10. What to you think is essential to consider / to know about squatting and squatters? It’s essential to know Keith. There’s an open jar of peanut butter on the porch’s top step, a white plastic knife the marker of a man disappeared mid-meal. Maybe he’s always mid-meal. Or between meals. 417 Second Avenue. Flint, Michigan. Shopping carts, blue and red, nestle to the bottom step. Plastic milk crates, one upside down supports the peanut butter place setting. Blankets span the openings between columns, enclosing the porch. Glenn says: “Don’t touch anything.” The occupant, though illegal, has rights. This is his peanut butter, his plastic knife. This porch is his, for now. Without his permission, we’re walking through where he sleeps, checking out what he eats, his “I Am Me . . . I Am Okay” poster. Neighbors are complaining to the Genesee County Land Bank (the owners of the foreclosed property) and Glenn is sent to evict Keith from his squat.
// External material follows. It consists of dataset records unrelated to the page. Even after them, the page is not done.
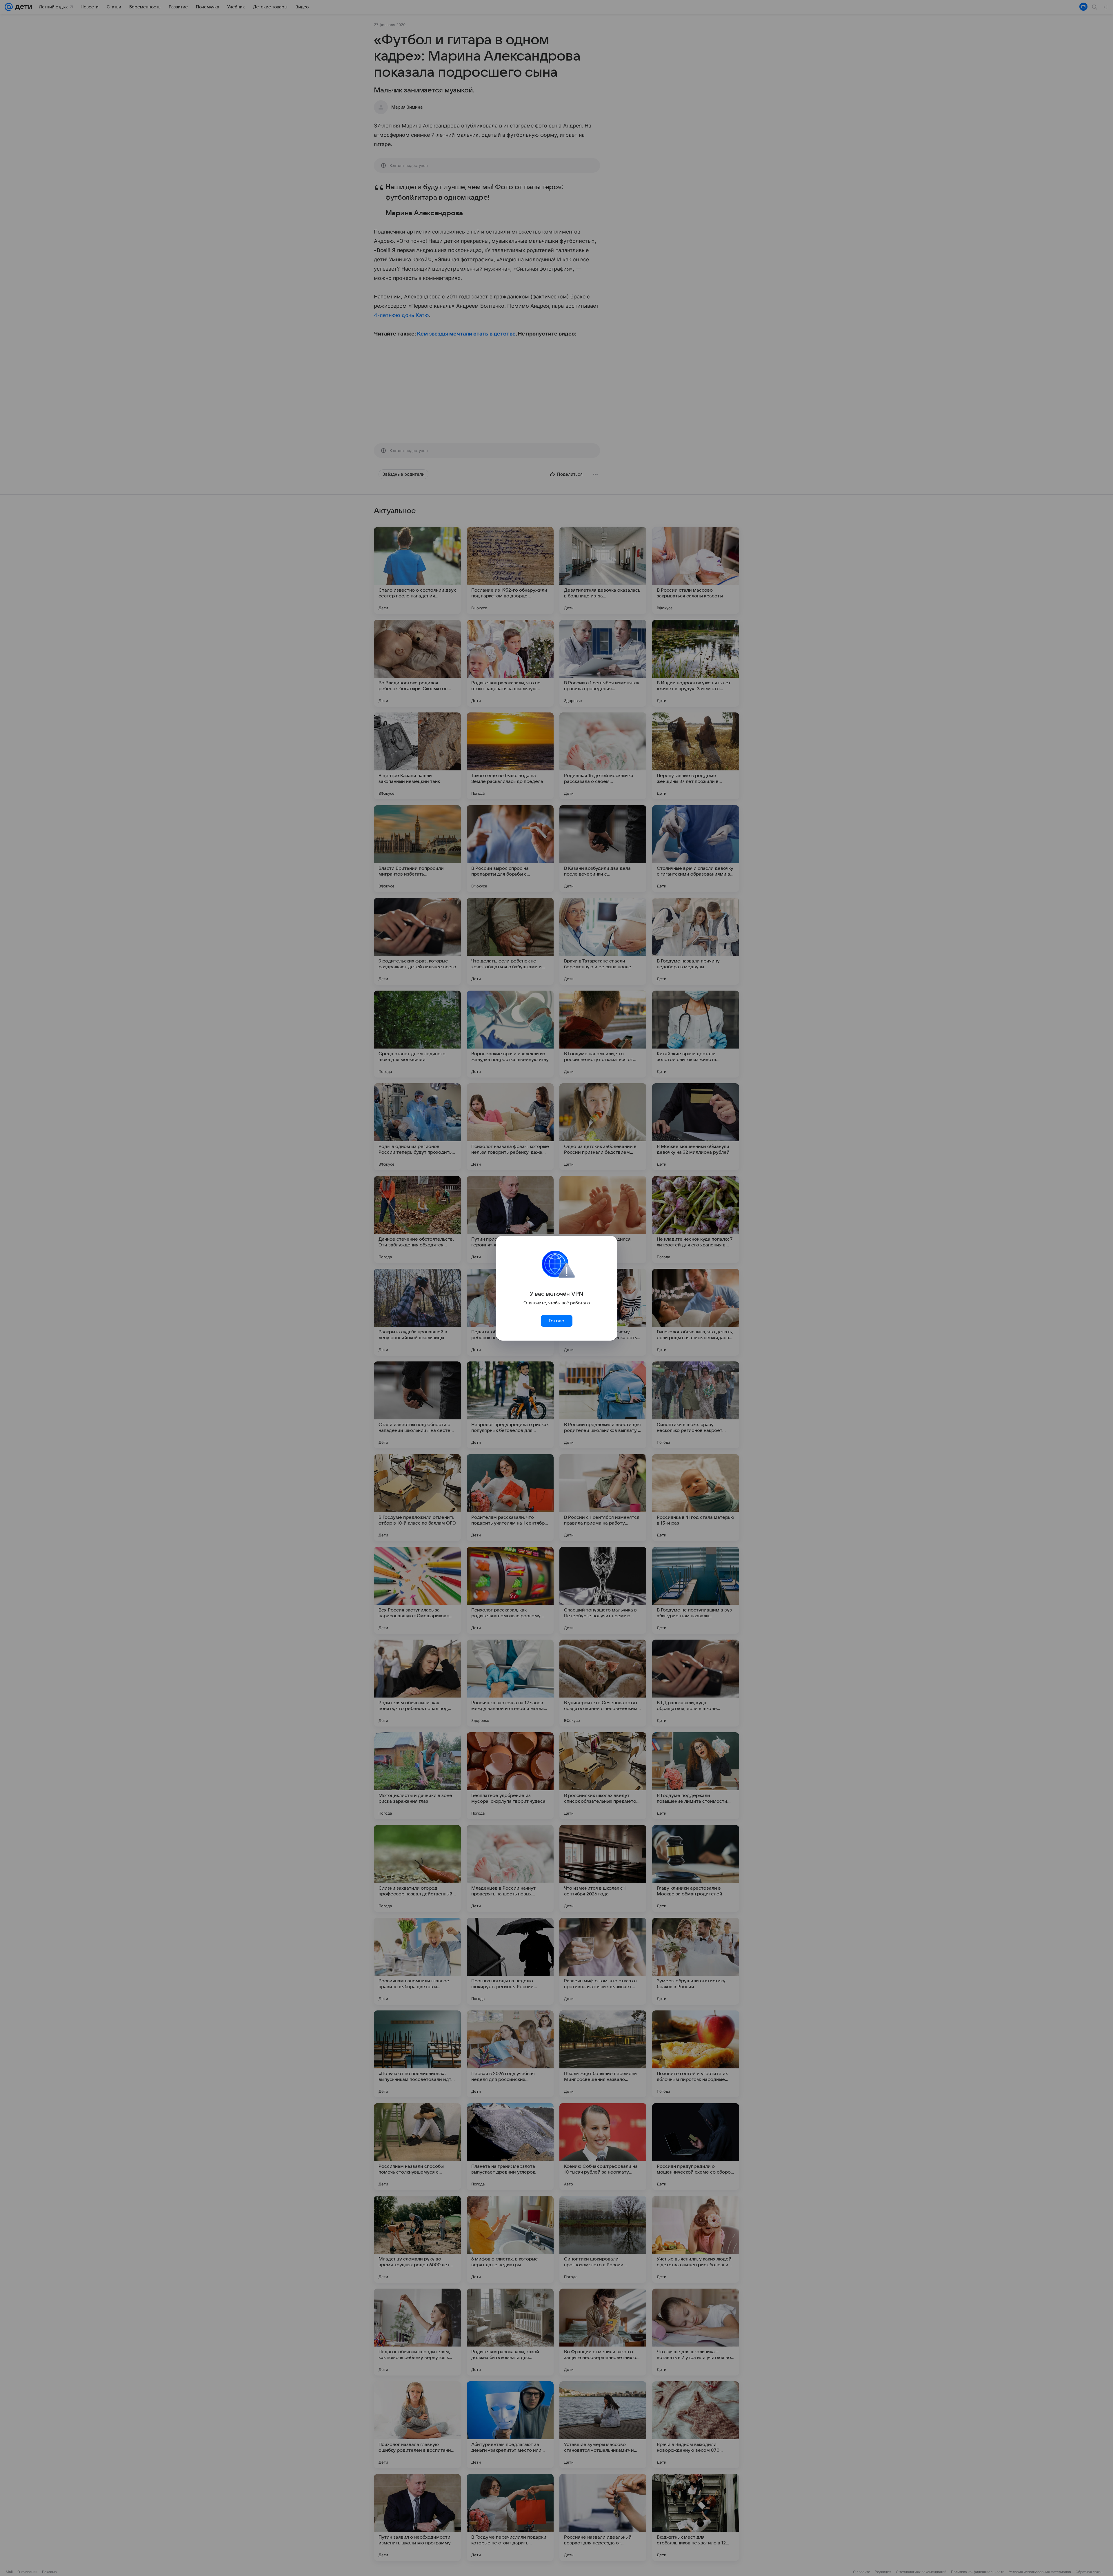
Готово (556, 1320)
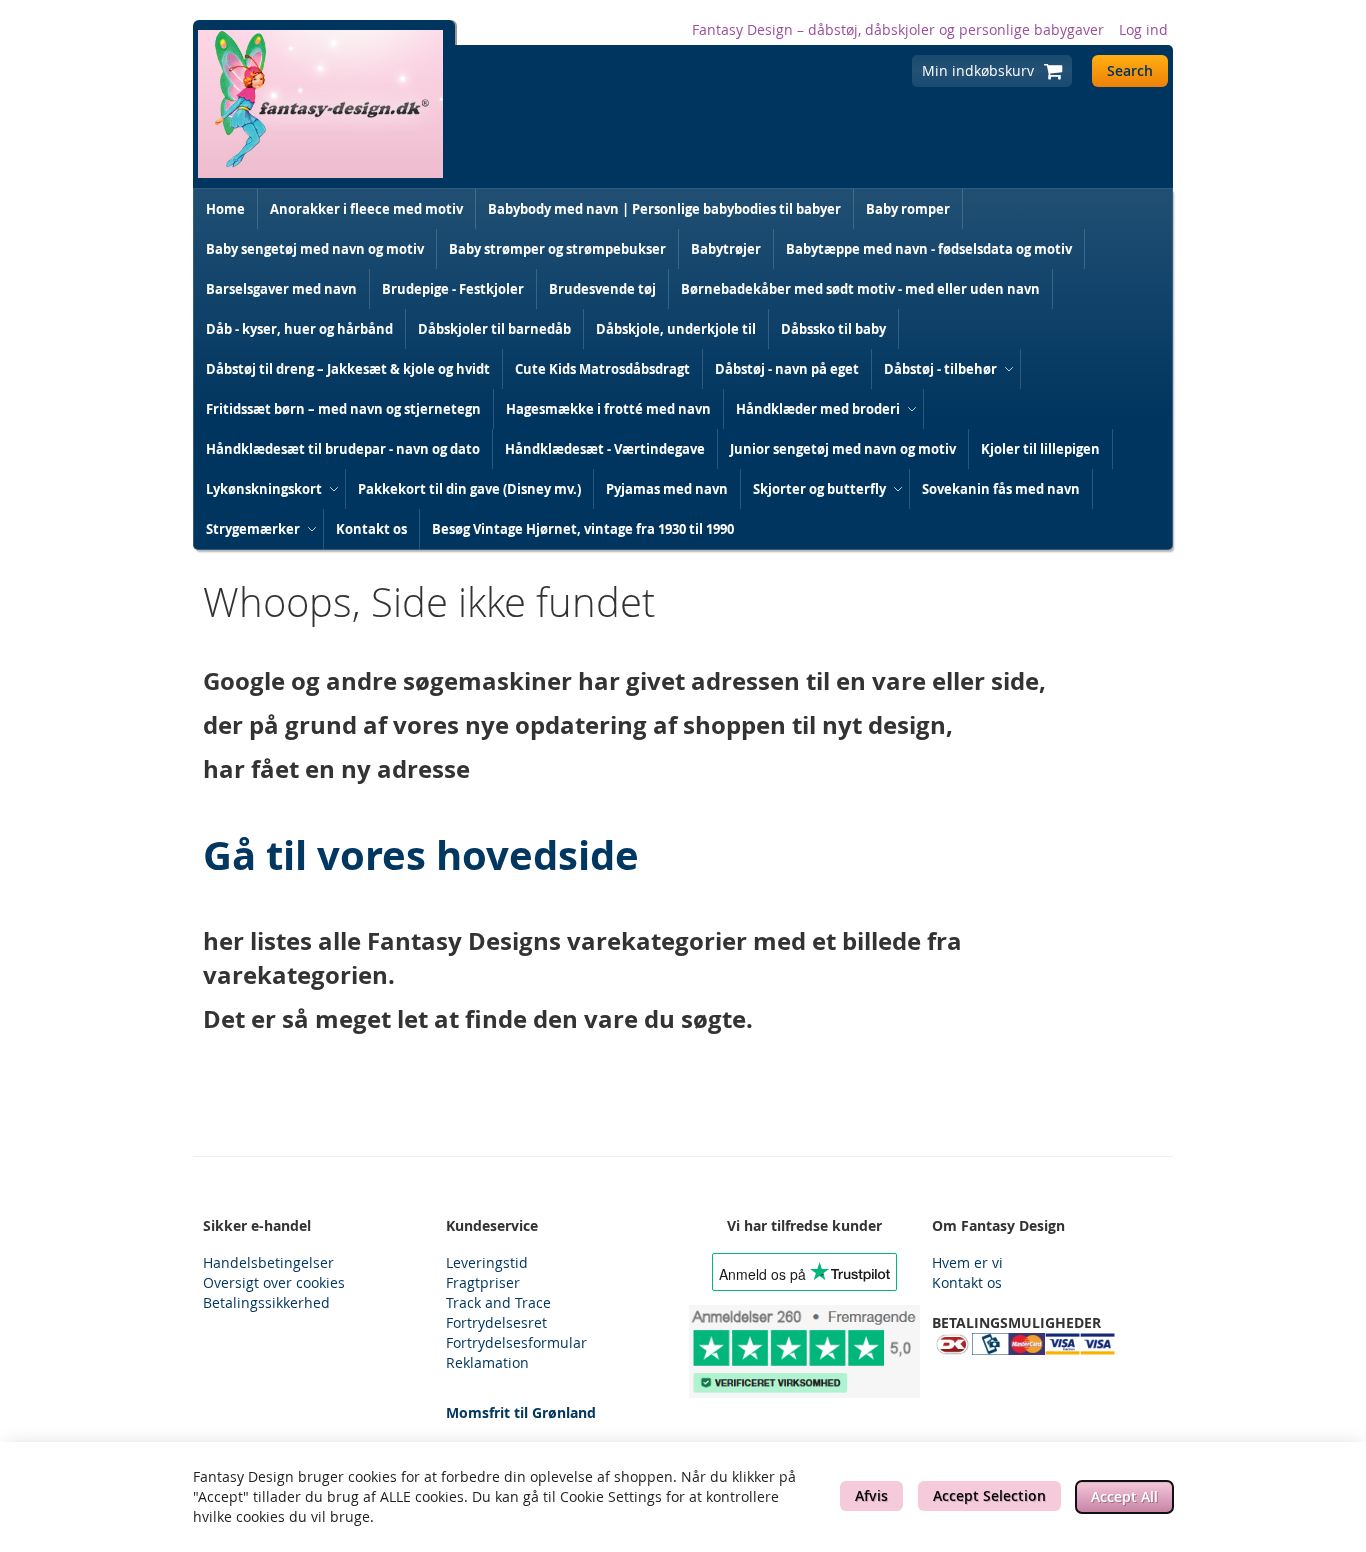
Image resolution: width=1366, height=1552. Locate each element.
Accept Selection (989, 1495)
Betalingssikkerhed (266, 1302)
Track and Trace (498, 1302)
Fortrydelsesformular (516, 1342)
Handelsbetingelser (268, 1262)
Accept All (1124, 1496)
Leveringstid (487, 1262)
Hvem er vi (967, 1262)
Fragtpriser (483, 1282)
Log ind (1143, 29)
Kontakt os (967, 1282)
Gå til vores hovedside (421, 855)
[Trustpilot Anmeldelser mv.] (804, 1351)
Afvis (871, 1495)
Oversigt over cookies (274, 1282)
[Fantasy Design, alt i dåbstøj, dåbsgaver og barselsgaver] (320, 104)
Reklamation (487, 1362)
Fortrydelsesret (496, 1322)
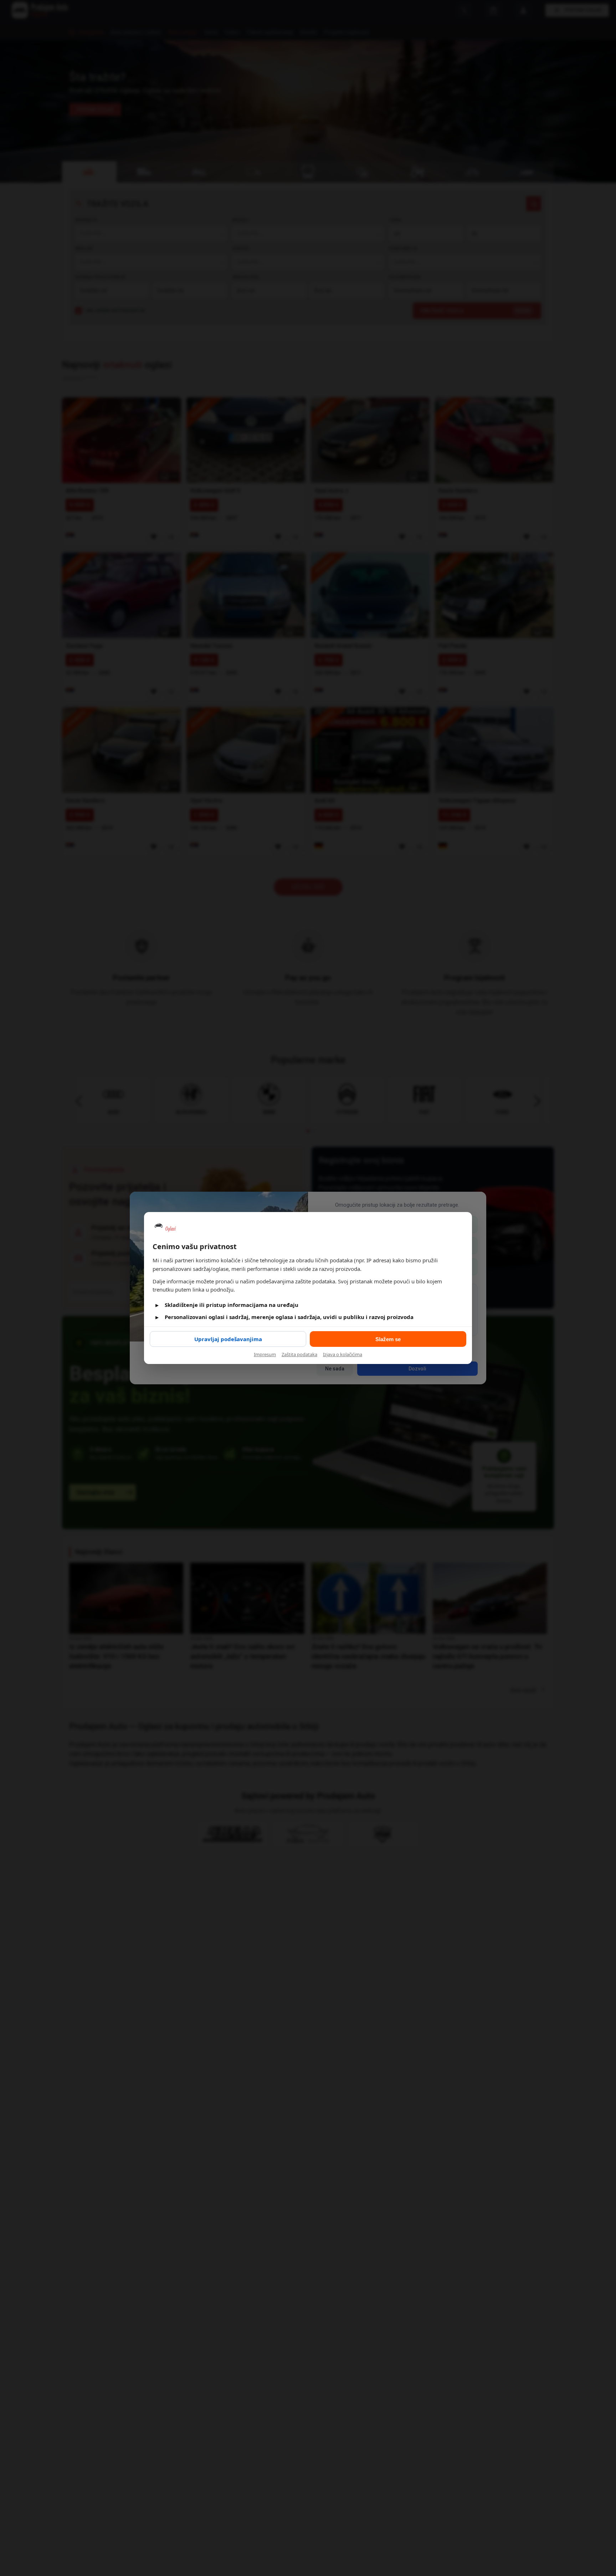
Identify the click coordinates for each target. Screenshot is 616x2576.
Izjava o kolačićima (342, 1354)
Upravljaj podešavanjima (228, 1339)
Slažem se (388, 1339)
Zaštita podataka (299, 1354)
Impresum (265, 1354)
I happened to be there with graduate students. Unexpected, Keith walked up. We talked as he loaded a shopping cart, on his way to a new squat. (This was the first time for all the students – originating from Egypt, India, Indonesia, and Nepal – to talk with a squatter.) People in the neighborhood, Keith said, gave him jobs. That’s how he survived. When he was too cold, they gave him shelter and blankets. “I know where to get food and water,” he said. “I know how to hunt.” A student whispered to me: “Perhaps being an urban squatter is like living in the wild.” True story. When our group was on the porch, a man veered his car to the curb and called out: "Is Keith dead?“ As we departed, Keith said to me -- a squatter said this to me: “You can get as much as you want out of life. I believe in being positive.” People get on with their lives. We have no choice. Keith knows what is best. Should we listen to Keith?